**Activity list:**
• a. In the St. Gervais ski passage, how long is the gondola ride from the valley town up to where near whiteout conditions can occur?
• b. Quote the St. Gervais ski passage word for word, starting at "Myself and my" and ending after "town to another.".

**Selected text:**
>>>
The altitude at St. Gervais’ ski area is pretty high. High enough that the valley town can look barren as far as snow goes but near whiteout conditions (see top photo) can be encountered on the same day only a 15 minute gondola ride up. I suppose with enough altitude, having microclimates at the very top isn’t exactly uncommon.
First thing I’d personally recommend: buy a Les Houches – St. Gervais pass if you plan on being in the area. St. Gervais is completely worth the value by itself; however, a visit to Les Houches only 20 minutes drive away is also an added plus considering the price of an area pass.
From the village of St. Gervais, a lengthy lift by the name of St. Gervais Bettex services the center of town and will drop you off at the mountain base. I did see a lot of kids at the mountain base being ushered around by ski instructors…so I know there are plenty of schools around serving the ski area. The first google result is Ski School St. Gervais and, after a little reading, this place actually has pretty attractive offers for families with kids: starting at under €400, this ski school offers a 5 or 6 day course that includes meals, childcare, and ski school instruction. It’s not the cheapest, but for the Chamonix ski region, I’d happily pay this price if it meant entire days without my kids.
Myself and my fellow ridiculous skier friend ATGorham decided we would try to work ourselves across the entire St. Gervais region up to its highest altitude. This included about a 10-minute run down into the town of Megève. We literally took a run to another city. This is the kind of alpine experience that I always enjoy. Taking a slope from one town to another.
<<<
**Information supplied:**
>>>
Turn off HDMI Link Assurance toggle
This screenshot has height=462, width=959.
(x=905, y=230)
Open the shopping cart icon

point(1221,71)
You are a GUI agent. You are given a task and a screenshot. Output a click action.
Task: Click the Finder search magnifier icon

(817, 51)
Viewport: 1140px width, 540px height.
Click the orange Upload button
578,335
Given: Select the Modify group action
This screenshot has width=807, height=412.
<<<
**Problem solutions:**
• a. About 15 minutes.

• b.
Myself and my fellow ridiculous skier friend ATGorham decided we would try to work ourselves across the entire St. Gervais region up to its highest altitude. This included about a 10-minute run down into the town of Megève. We literally took a run to another city. This is the kind of alpine experience that I always enjoy. Taking a slope from one town to another.